4) How Are We To Live? by Peter Singer. I really need to get my own copy of this. BRM owned it, and I read it several times. Peter Singer is like John Pilger, a sort of a hero to me. It's about living ethically, and while I don't follow it dogmatically (since that goes against the general idea of any philosophy of ethics, imo) but I try and keep the precepts in mind in my day to day life. To sum it up? Don't be a bastard.

5) The Books of Magic Neil Gaiman et al. Okay, this one's a TPB, but it's the one that cemented my liking of comics. Up until then I'd been pretty much solely an X-Men reader, and becoming increasingly disgruntled by the writing style, and wanting something a bit more complex. The Books of Magic was it, with gorgeous art by several different artists, and a great storyline. There's very few heroes or outright villains, just people. And there was this rather amusing smartarse by the name of John Constantine who appeared...

5) Tag 5 people to fill this out on their LJs:

[Bad username or site: @ livejournal.com]

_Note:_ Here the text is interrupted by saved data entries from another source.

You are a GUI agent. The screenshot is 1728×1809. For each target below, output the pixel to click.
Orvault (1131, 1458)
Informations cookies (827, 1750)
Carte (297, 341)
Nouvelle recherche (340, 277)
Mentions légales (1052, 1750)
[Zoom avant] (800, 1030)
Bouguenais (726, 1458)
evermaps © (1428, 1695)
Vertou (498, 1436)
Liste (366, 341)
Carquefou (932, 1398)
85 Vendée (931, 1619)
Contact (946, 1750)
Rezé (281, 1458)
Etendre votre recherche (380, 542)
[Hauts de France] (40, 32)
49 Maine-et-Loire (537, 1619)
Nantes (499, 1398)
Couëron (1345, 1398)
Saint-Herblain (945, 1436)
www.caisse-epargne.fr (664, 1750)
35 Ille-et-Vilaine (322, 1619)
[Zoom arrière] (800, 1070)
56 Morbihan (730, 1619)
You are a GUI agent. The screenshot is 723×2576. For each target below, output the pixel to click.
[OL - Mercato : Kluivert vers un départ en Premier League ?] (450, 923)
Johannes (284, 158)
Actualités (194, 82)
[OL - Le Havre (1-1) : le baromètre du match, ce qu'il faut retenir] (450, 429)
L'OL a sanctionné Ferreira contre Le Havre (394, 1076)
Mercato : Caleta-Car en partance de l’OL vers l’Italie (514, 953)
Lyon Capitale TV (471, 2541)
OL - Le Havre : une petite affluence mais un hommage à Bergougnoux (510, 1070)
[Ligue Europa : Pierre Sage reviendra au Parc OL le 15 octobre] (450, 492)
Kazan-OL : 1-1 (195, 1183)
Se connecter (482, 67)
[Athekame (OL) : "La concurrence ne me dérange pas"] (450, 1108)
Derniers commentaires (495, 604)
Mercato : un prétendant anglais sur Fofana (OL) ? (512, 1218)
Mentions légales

[Bad username or site: @ livejournal.com]

[Bad username or site: @ livejournal.com]

[Bad username or site: @ livejournal.com]

[Bad username or site: @ livejournal.com]

Heh, aiming for the Aussie contingent... I was going to tag [Bad username or site: @ livejournal.com] but she got impatient on me and already did the meme. Consider yoursel retroactively tagged, mate.